We need to design a database which stores basic data about the distributor and points earned and redeemed. The first attempt is simple:
We have all data in one table and we made sure that it meets third normal form.
But when the system grew, we noticed that each record in the distributor table was updated very frequently. Data from this table was read every time a user logs into the system, and those reads were locked by updates (differences between database engines is another story). Because of these locks, request processing was slow. The problem was caused by mixing the following two types of data in one table:
- data updated very frequently but read rarely (points)
- data updated rarely but read frequently (personal data)
In fact, by mixing different data, we made a hidden dependency (through a data layer) between parts of the system.

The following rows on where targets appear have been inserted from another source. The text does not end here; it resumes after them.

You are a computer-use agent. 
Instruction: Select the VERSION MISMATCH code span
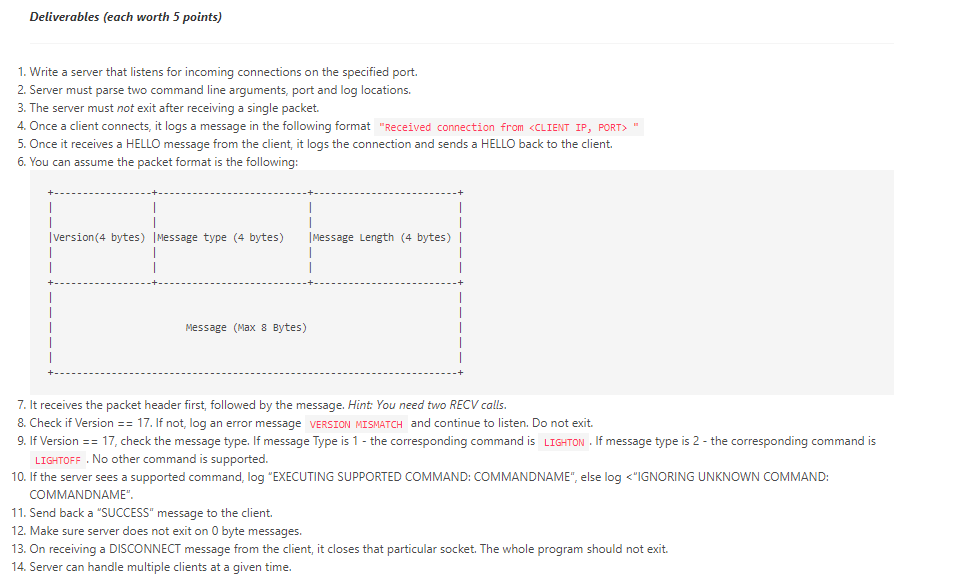click(354, 423)
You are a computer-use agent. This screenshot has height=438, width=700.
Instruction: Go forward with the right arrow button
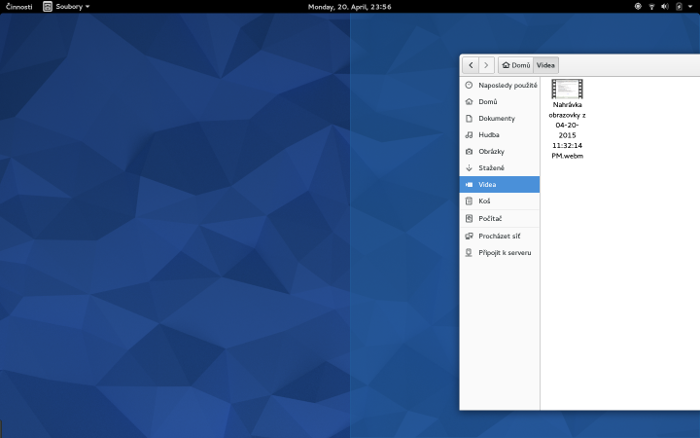tap(486, 65)
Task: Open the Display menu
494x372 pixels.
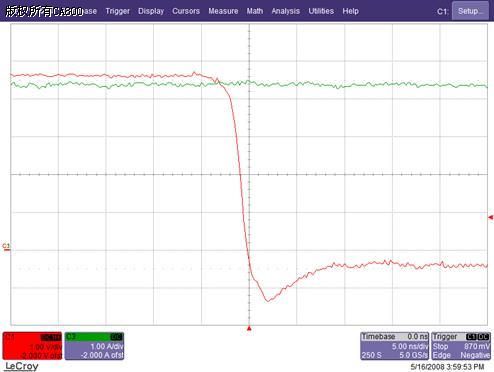Action: click(151, 11)
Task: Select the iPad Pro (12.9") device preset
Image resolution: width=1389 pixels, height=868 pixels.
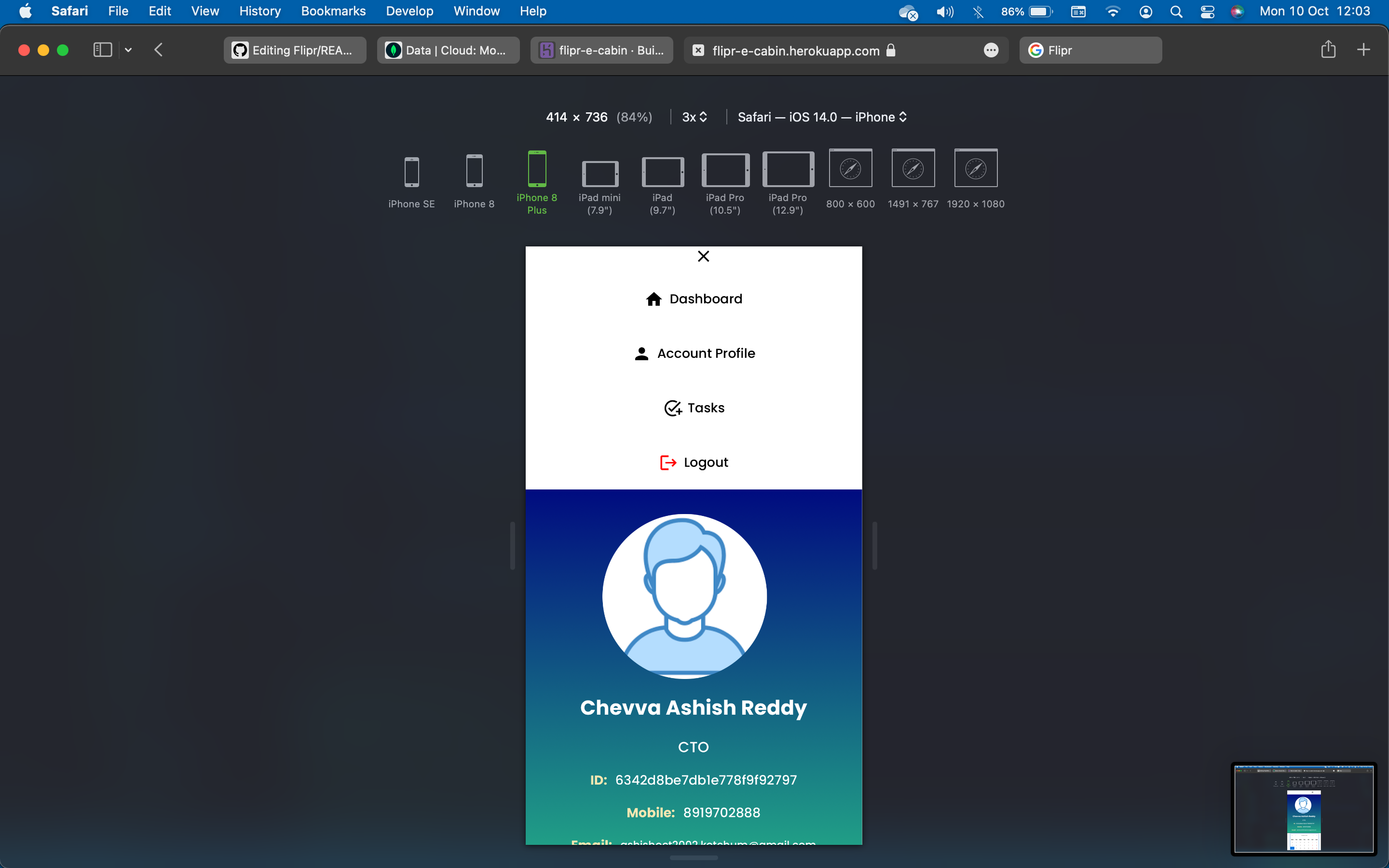Action: [x=788, y=170]
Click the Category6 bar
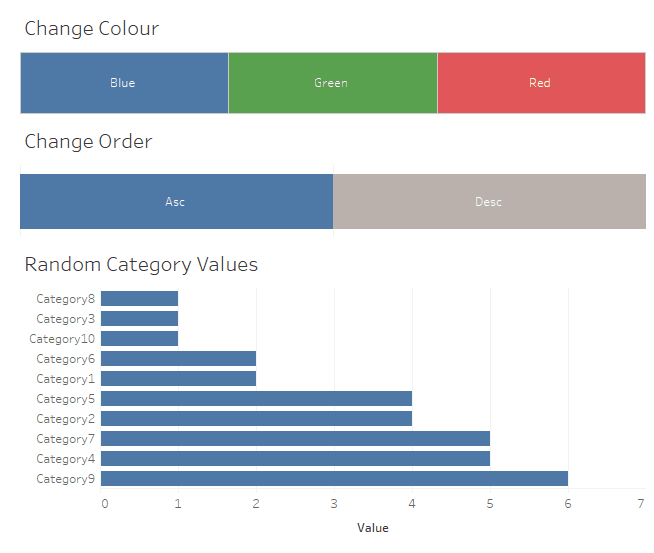This screenshot has width=654, height=553. (179, 359)
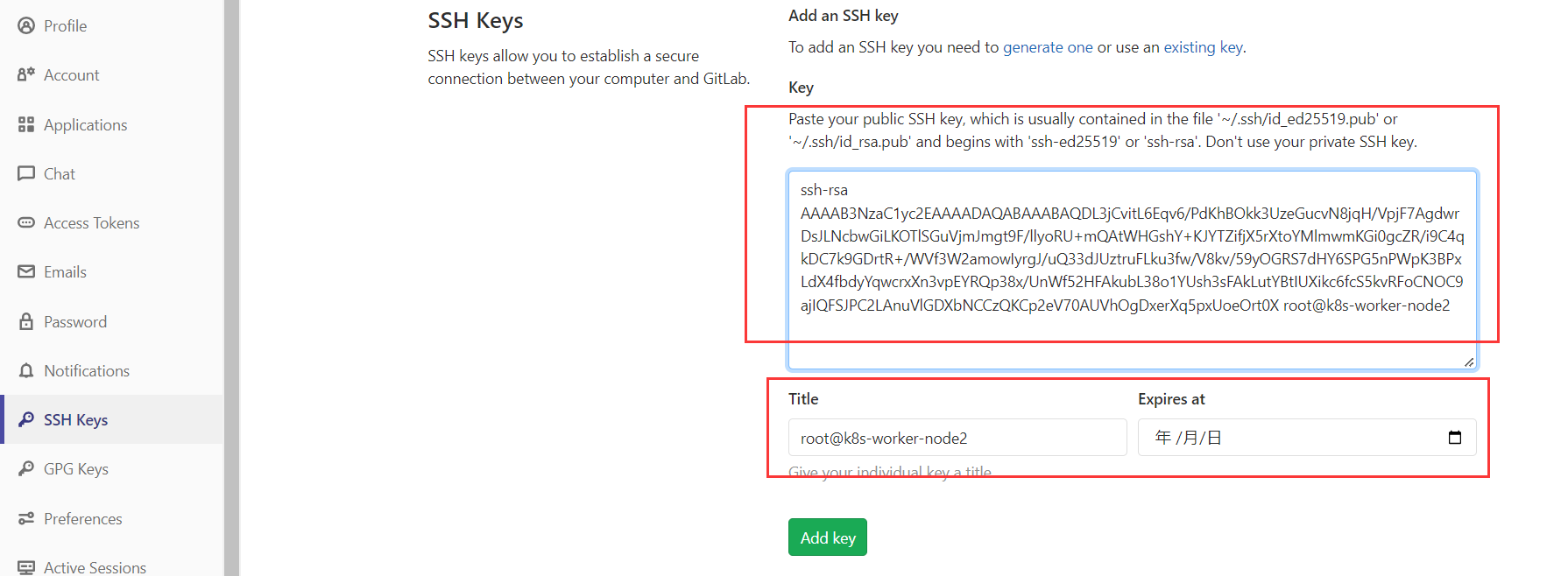1568x576 pixels.
Task: Click the Expires at date field
Action: (x=1288, y=438)
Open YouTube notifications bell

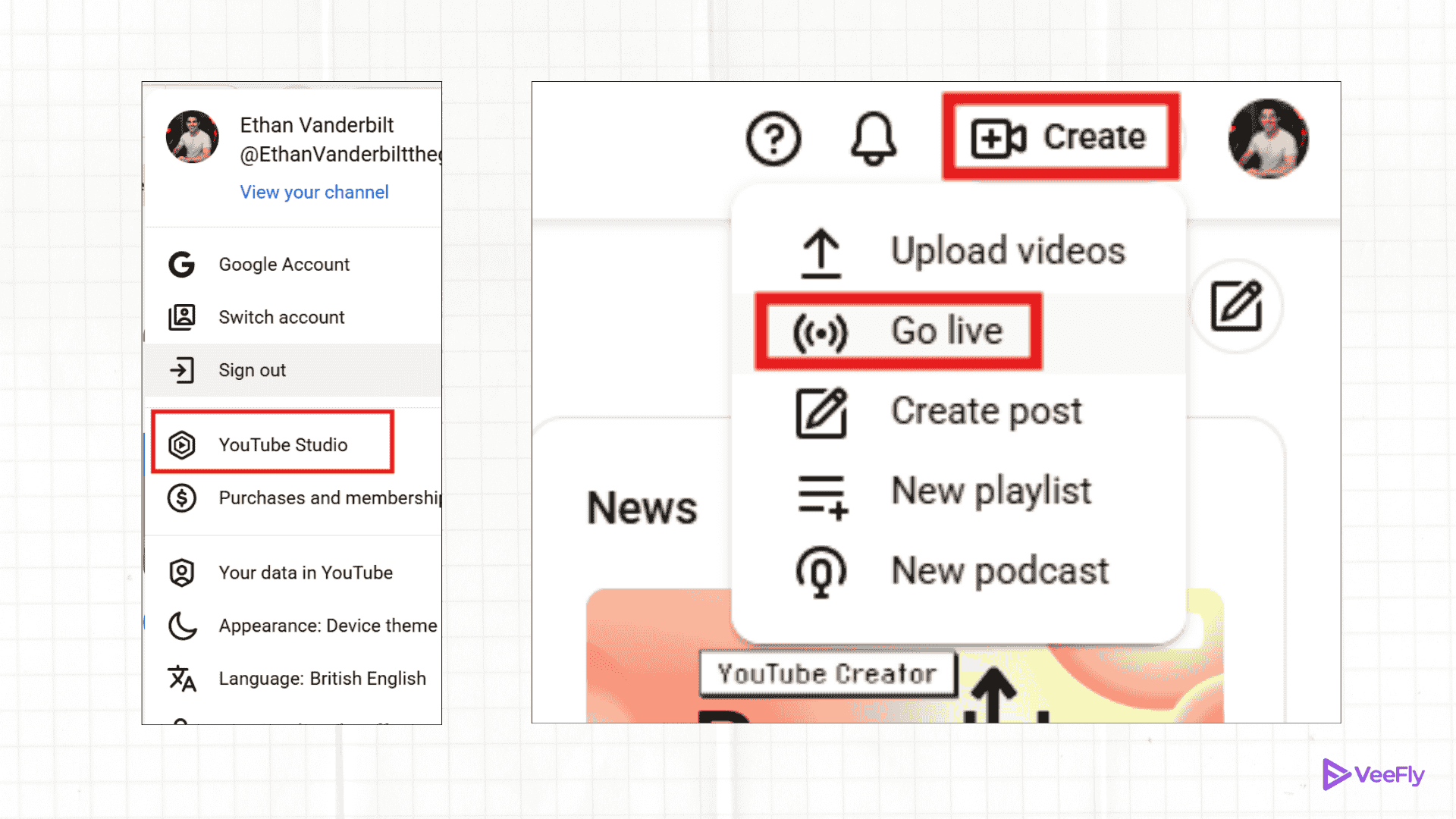874,138
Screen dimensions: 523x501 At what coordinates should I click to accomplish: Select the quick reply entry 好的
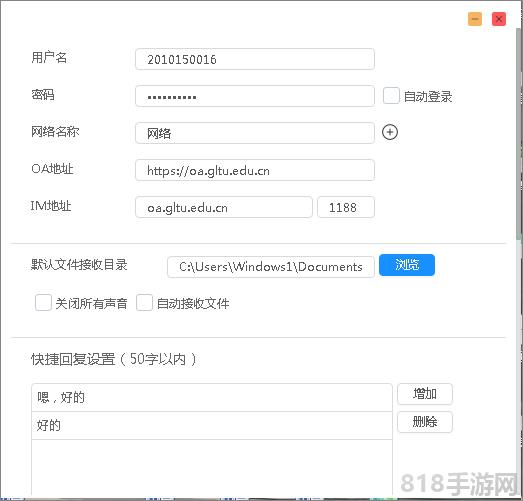(212, 426)
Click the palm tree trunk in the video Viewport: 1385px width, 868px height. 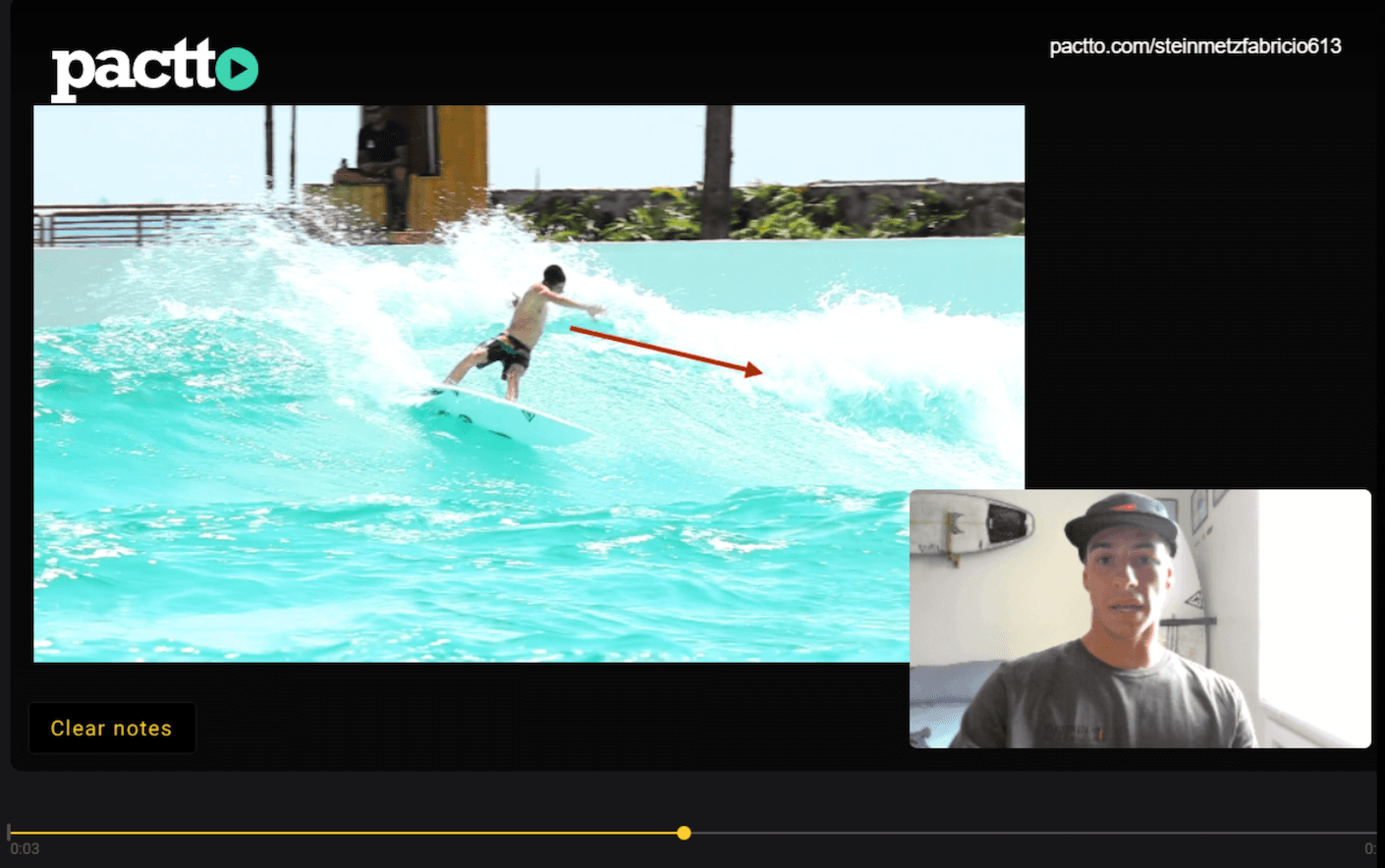(x=718, y=169)
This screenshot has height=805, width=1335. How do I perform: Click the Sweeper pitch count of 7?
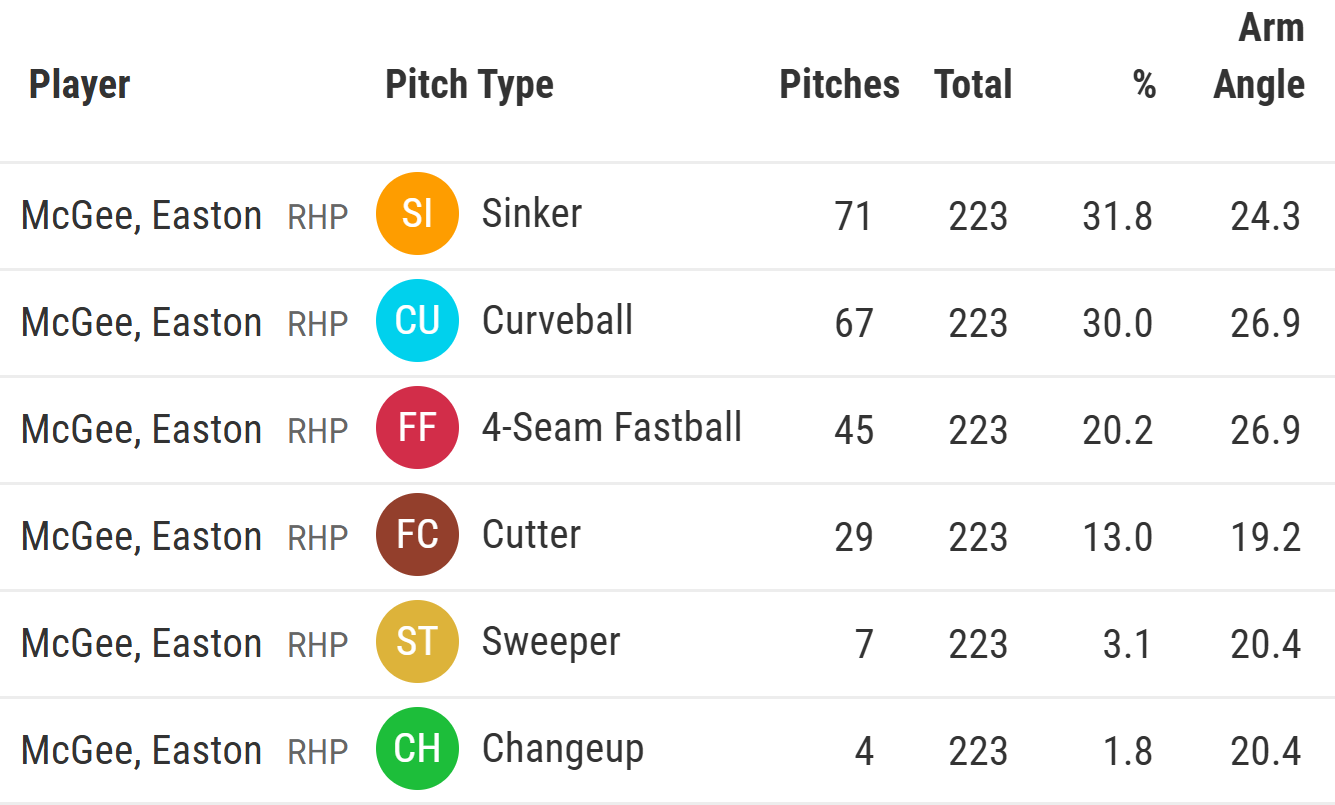[x=863, y=644]
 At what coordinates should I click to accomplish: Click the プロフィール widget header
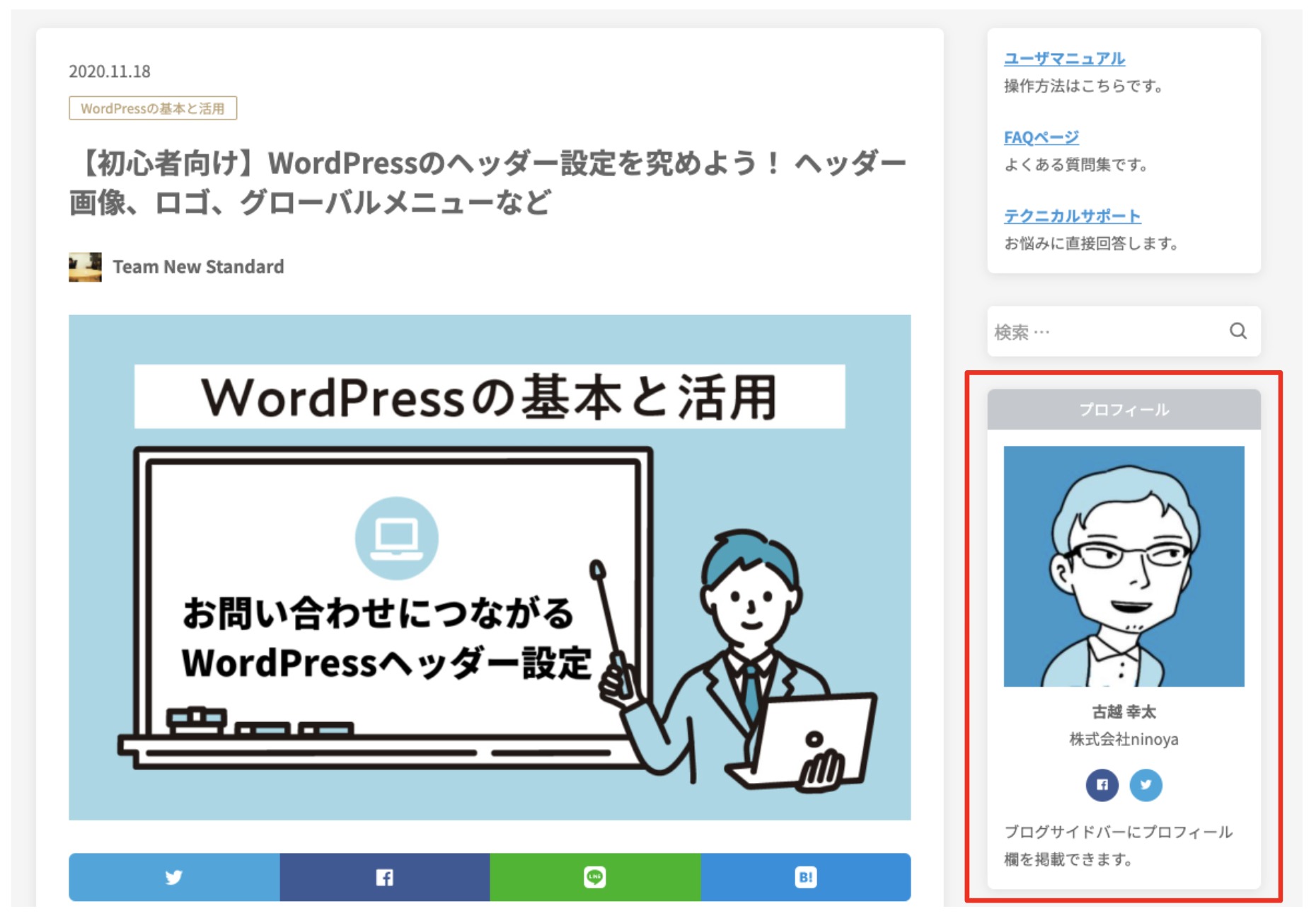[1124, 409]
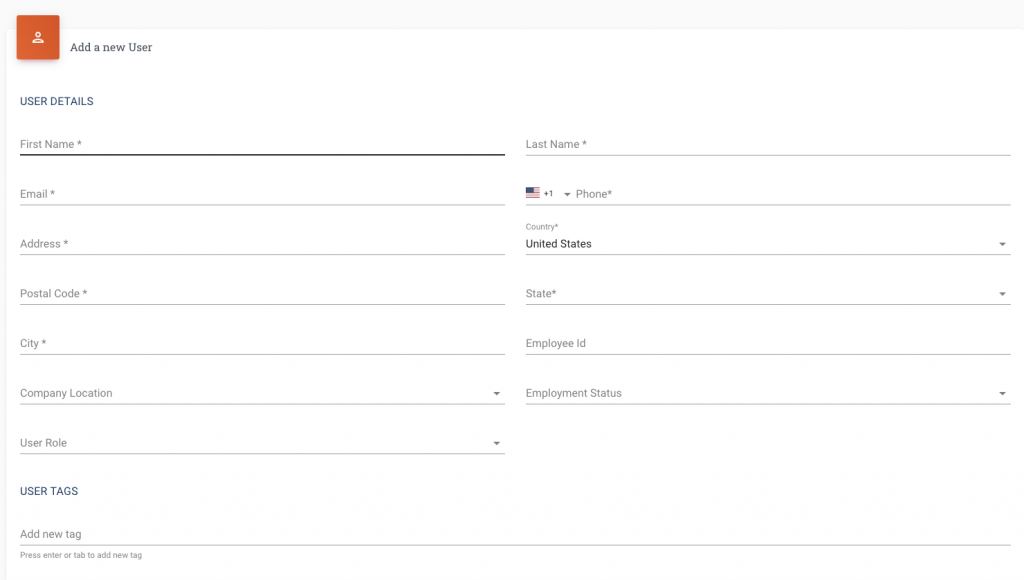Click inside the Address field

coord(200,243)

Frequent points updates impacted performance in other parts of the system not related to points.
To fix the problem we made changes in the data model:
Now, data with different update frequencies are separated. But still, when points updates are provided by the external system, we need to execute two SQL queries: one to get the distributor ID using the distributor number, and one to update points. Please note that the database still meets third normal form, there is no de-normalization!
Finally, after many changes, we ended up with following structure. Since points are now updated by an external system using direct database access, there is no connection between the two tables. The external system can provide information about distributor’s points before a related record will be added in the distributor table, so there is no foreign key. Such “orphaned records” in the distributor_points table do not harm the system, they are just never displayed. Please note that this data structure still meets third normal form.
- When your system is simple and there is low traffic, third simple form is enough.
- When your system is complicated and heavily loaded, then you should analyze how the system reads from and writes to your database and separate data based on the frequency of writes and reads (in general: data that have different natures).
- The fun starts when you have about 1000 transactions per second :).